Cel
Odpowiedz, proszę, krótko na pytania na podstawie poniższego fragmentu.
1. W których latach Waszyngton militarnie wszedł w region Wielkiego Bliskiego Wschodu?
2. Ile dni po zawarciu „wielkiego szwindlu wiedeńskiego” Sigmar Gabriel odwiedził Teheran?
3. Które państwo jako pierwsze postanowiło odpowiedzieć na nowy kongres wiedeński?

Podany fragment
--
Waszyngton po militarnym wejściu w region Wielkiego Bliskiego Wschodu w roku 2001 i 2003 – do czego potrzebował, podobnie jak w 1941 roku, dobrego pretekstu, którym były zainspirowane i profesjonalnie ograne propagandowo przez amerykańskie ścisłe elity władzy zamachy z 11 września – doprowadził do upadku i defragmentaryzacji Iraku oraz Syrii, naruszenia równowagi w regionie, gwałtownego wyścigu zbrojeń, w którym, a jakże, głównym dostawcą uzbrojenia jest Ameryka, przewrotu przymierzy, jednocześnie trzymając wszystkich w szachu wsparciem a to idei Wielkiej Persji rozciągającej się od Morza Śródziemnego i obejmującej znaczącą część Syrii, Iraku i naturalne Iranu, a to stworzeniem państwa kurdyjskiego, a to spuszczeniem z łańcucha psa afgańskiego, który stanowiłby zagrożenie nie tylko dla sojuszniczego Teheranu i Pakistanu, ale przede wszystkim dla Azji Centralnej i samej Rosji. „Trzymamy za ryj wszystkich w strachu, dzięki czemu możemy sprzedać im jeszcze więcej broni, wiążąc ich ze sobą, korzystając z ich zasobów dla rozwijania własnej potencji, elastycznie przerzucając swoje poparcie z jednych na drugich. W poważnej grze nie ma bowiem stałych, ani sympatii, złudzeń lub jakiegoś przywiązania, te mianowicie zarezerwowane są dla słabych i naiwnych głupców”- zdają się nam mówić panowie z Pentagonu.
Jeśli nie liczyć natychmiastowej, 4 dni po zawarciu wielkiego szwindlu wiedeńskiego, wizyty wicekanclerza i ministra gospodarki RFN Sigmara Gabriela w Teheranie, który tak szybko, jak to możliwe, nie oglądając się na niemiecką opinię publiczną i silne lobby mniejszości żydowskiej w Prusach, chyżo pomknął wraz z szefami największych niemieckich spółek dobijać targów z Persami (Warszawy jak rozumiem tam nie ma nadal?), pierwsza na nowy kongres wiedeński postanowiła odpowiedzieć Turcja. Premier Kaczyński powinien otrzymać od swoich doradców prezentację w power poincie, prostą, czytelną, poświęconą temu, jak gra się podmiotowo w trudnych warunkach, jak walczy się o silną pozycję swojego państwa, nie chwytając się narzędzi desuwerenizujących własny kraj, właśnie na przykładzie polityki prezydenta Recepa Tayyipa Erdoğana. Przyjrzymy się pokrótce, o co biega Ankarze.
--
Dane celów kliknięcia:
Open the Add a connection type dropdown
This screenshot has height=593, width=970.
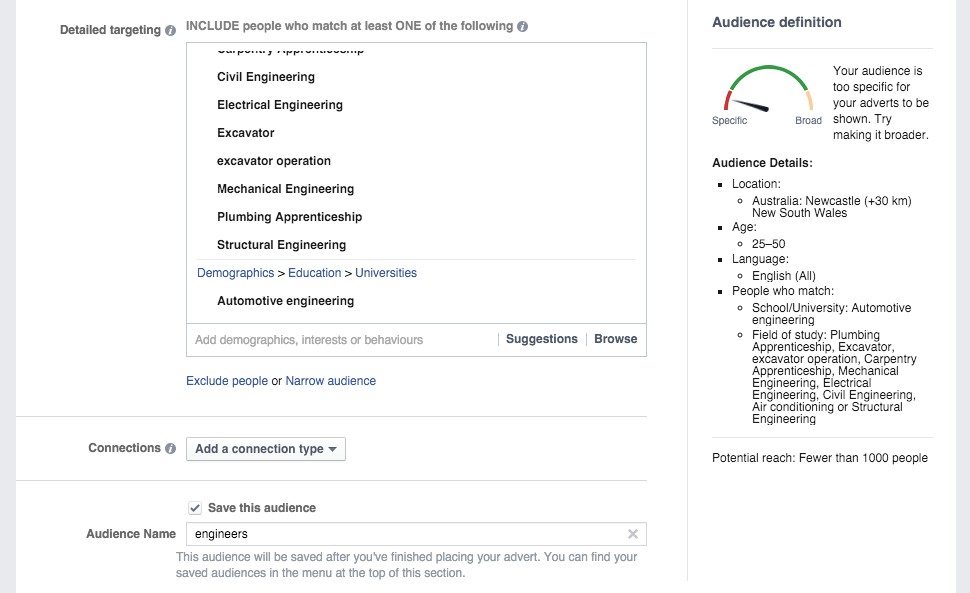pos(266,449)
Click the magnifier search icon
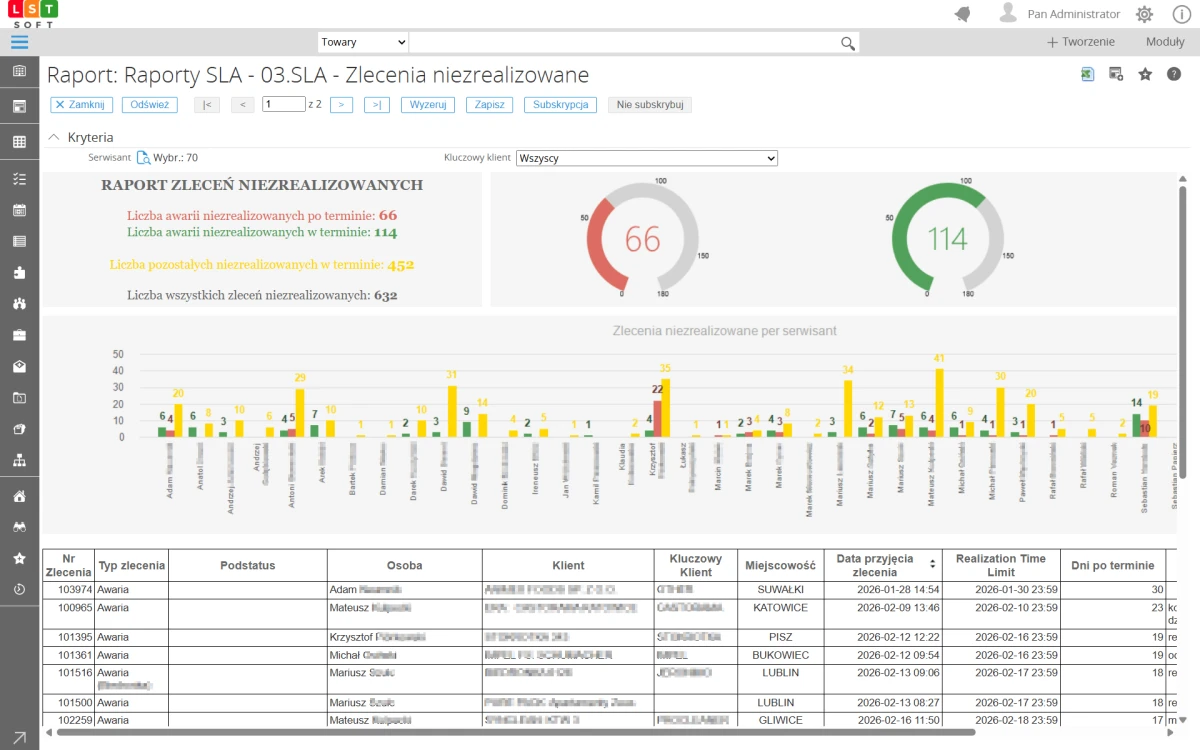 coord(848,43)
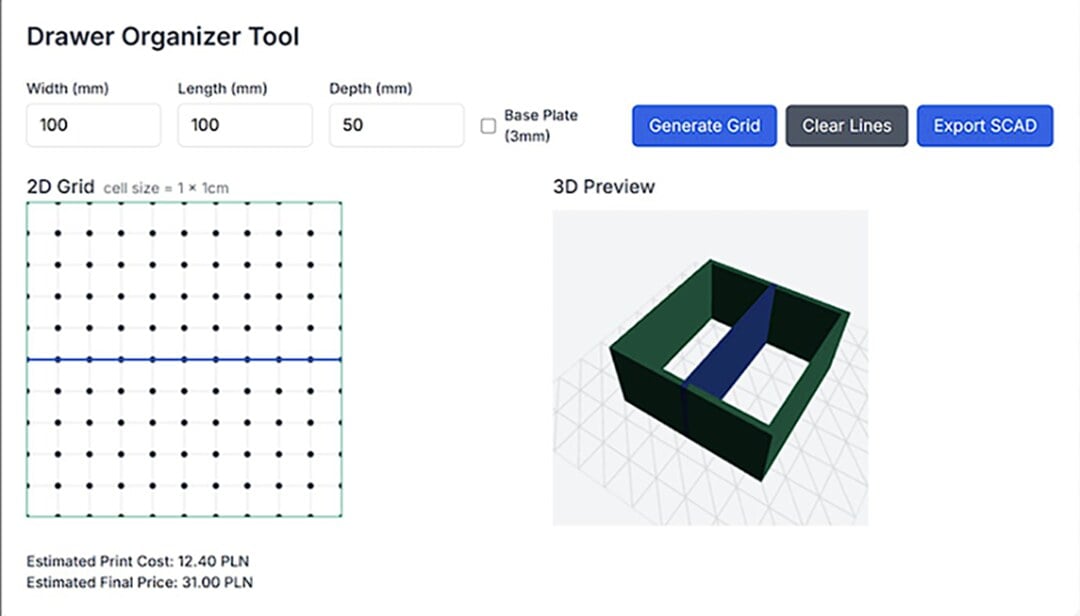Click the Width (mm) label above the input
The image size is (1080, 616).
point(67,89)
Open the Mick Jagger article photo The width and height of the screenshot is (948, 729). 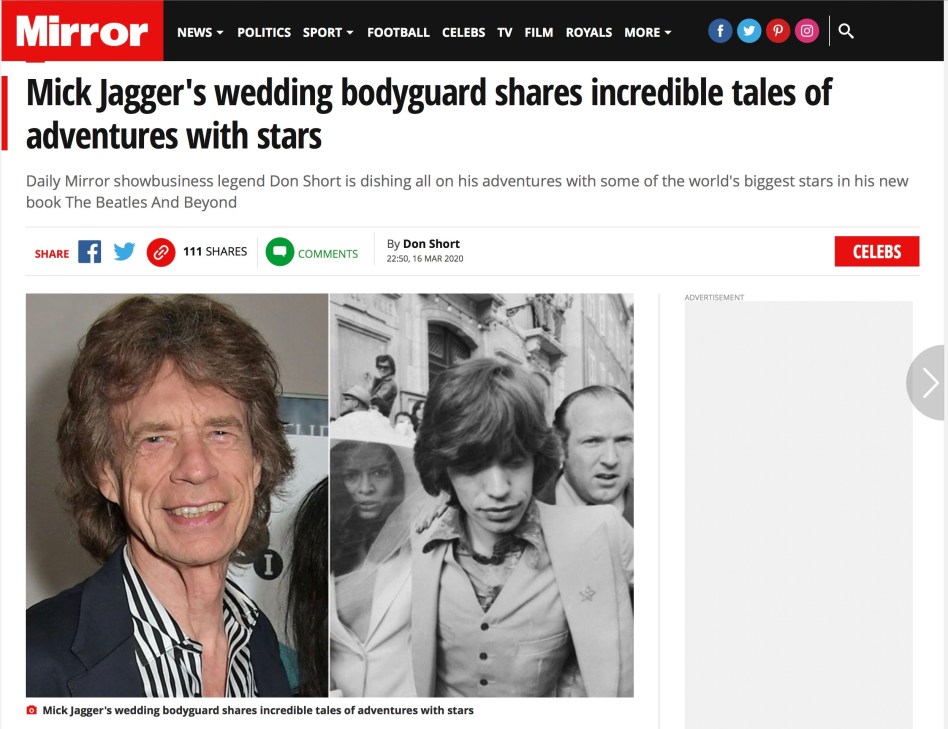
--
Rozwiązanie zadania
1. W latach 2001 i 2003.
2. Cztery dni.
3. Turcja.